How does the structure of an Egg cell make it adapted to its function?

Zona pellucida for protection. Contains a large amount of protein. Nucleus holding genetic material.

8

What is the function of a Root hair cell?

To take up water and minerals from the soil

9

How does the structure of a Root hair cell make it adapted to its function?

Long hair like extension increases the surface area for the uptake of water and minerals. Thin cell wall decreases the distance water and minerals have to travel. Vacuole has little water inside to speed up the movement of water into the cell.

10

What is the function of a Sperm cell?

To deliver genetic information to the egg cell / ovum in fertilisation.

11

How does the structure of a Sperm cell make it adapted to its function?
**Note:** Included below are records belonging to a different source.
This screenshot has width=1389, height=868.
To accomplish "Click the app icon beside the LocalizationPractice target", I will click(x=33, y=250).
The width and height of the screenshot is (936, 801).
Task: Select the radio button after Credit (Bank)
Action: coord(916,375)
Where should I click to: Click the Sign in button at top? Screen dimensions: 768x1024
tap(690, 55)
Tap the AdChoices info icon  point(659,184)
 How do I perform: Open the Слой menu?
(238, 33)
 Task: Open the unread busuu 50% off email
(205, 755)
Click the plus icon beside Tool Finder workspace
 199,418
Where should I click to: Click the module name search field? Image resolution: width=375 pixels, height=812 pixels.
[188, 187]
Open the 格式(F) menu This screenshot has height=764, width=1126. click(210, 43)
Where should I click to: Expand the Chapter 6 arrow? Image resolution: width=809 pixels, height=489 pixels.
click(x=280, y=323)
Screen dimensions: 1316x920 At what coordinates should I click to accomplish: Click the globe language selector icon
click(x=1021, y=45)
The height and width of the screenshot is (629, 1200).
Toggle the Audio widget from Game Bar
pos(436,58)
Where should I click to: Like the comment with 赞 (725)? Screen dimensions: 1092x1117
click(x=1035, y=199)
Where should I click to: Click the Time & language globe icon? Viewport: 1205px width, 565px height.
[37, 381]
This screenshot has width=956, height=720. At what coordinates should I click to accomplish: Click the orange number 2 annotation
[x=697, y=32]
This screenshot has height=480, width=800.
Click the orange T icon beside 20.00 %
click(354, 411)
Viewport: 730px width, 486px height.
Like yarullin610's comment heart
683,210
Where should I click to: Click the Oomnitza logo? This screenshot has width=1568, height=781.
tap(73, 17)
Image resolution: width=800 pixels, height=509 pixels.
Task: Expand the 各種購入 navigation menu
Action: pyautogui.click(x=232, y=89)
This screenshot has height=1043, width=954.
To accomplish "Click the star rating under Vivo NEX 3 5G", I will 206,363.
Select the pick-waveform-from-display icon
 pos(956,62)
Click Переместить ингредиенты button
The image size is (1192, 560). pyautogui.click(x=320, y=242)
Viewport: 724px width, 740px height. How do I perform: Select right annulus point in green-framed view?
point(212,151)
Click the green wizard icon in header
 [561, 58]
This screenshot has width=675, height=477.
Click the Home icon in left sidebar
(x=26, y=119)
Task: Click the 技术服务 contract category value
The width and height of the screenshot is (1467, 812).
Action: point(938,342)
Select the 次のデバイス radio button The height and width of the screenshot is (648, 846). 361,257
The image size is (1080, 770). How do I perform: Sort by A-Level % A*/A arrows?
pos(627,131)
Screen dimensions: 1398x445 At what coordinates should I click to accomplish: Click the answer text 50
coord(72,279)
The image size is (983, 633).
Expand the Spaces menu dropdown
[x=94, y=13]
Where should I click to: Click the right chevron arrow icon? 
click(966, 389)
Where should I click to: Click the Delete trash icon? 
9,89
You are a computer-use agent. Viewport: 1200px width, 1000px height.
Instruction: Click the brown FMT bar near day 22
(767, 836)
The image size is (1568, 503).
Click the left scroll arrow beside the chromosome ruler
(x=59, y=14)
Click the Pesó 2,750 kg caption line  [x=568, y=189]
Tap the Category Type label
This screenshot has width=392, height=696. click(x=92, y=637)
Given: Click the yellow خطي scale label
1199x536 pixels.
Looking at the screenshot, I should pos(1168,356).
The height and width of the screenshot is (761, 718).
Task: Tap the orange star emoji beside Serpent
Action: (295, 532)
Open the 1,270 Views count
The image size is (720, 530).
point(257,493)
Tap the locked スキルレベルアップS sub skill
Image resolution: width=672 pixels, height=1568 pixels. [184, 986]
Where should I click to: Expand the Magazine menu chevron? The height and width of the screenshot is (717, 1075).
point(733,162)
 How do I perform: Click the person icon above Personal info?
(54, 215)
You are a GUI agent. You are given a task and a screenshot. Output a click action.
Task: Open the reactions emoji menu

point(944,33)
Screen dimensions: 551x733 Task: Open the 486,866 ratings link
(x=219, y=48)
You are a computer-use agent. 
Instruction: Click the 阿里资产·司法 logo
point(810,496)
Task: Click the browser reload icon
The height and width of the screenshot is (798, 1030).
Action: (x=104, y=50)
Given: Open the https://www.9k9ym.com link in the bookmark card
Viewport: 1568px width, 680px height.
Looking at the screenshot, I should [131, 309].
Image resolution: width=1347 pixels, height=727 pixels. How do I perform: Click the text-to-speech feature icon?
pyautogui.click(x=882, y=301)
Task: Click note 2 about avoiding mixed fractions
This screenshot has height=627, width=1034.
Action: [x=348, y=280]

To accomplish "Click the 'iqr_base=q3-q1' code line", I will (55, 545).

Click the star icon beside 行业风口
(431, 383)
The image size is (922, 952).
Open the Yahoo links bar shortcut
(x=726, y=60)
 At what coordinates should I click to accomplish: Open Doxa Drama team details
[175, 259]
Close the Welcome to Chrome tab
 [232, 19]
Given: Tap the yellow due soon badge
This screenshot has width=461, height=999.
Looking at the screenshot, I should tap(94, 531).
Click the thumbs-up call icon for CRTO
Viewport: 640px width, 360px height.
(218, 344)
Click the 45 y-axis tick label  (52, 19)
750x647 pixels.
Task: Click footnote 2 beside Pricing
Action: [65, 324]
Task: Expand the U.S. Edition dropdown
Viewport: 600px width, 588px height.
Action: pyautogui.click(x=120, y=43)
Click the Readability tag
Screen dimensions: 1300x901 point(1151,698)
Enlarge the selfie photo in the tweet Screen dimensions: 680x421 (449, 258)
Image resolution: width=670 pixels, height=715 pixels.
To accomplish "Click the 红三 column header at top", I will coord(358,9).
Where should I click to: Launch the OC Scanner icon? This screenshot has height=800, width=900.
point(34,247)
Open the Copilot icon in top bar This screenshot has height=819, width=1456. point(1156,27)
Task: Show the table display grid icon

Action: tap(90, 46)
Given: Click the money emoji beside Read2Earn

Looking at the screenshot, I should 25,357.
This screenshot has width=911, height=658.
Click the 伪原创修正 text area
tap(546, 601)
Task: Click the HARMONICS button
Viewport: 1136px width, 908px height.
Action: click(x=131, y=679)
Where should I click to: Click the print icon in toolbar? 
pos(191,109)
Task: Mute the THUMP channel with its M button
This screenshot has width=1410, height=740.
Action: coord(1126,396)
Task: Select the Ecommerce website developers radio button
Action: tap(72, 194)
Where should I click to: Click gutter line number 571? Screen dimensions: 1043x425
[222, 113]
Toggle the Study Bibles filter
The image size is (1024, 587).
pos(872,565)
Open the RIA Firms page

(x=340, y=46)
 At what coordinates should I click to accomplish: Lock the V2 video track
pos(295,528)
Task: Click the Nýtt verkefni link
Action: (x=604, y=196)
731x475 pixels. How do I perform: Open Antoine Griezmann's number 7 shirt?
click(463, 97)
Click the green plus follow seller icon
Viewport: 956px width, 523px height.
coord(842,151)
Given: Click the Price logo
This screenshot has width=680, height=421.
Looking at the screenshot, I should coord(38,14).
Tail (undulipodium) to move to egg, lots of mitochondria to supply the energy needed to move to egg, acrosome containing digestive enzymes needed to digest the egg cell outer layer.

12

What is the function of a White blood cell / neutrophil?

Digest pathogens

13

How does the structure of a White blood cell make it adapted to its function?

Multi-lobed nuclei which allows them to squeeze through small gaps to get to the site of an infection. The cytoplasm contains lysosomes that hold enzymes to digest the pathogens.

14

What is a gamete?

Sperm and egg (are gametes sex cells). They have half the number of chromosomes that a normal cell has.

15

Suggest reasons for the different sizes of egg and sperm cells

-The egg is large as it contains a food store for the developing embryo.
-The sperm are small in order to increase the efficiency of their locomotion.

16

What is the function of the middle section of a sperm?

It contains mitochondria to provide energy for locomotion.

17

The acrosome is a modified lysosome. Compare an acrosome with a lysosome in a normal body cell.

They both contain hydrolytic enzymes which digest parts of a cell. A lysosome digests parts of a cell during cell death or in the normal recycling of cell organelles, whereas the acrosome enzymes only digest the passage through into an egg cell. Lysosomes are distributed throughout the cell, whereas the acrosome is at the front of the sperm head only.

18

What is osmosis?

The diffusion of water from a high water concentration to a lower water concentration.

19

What is active transport?

Movement of substances against a concentration gradient.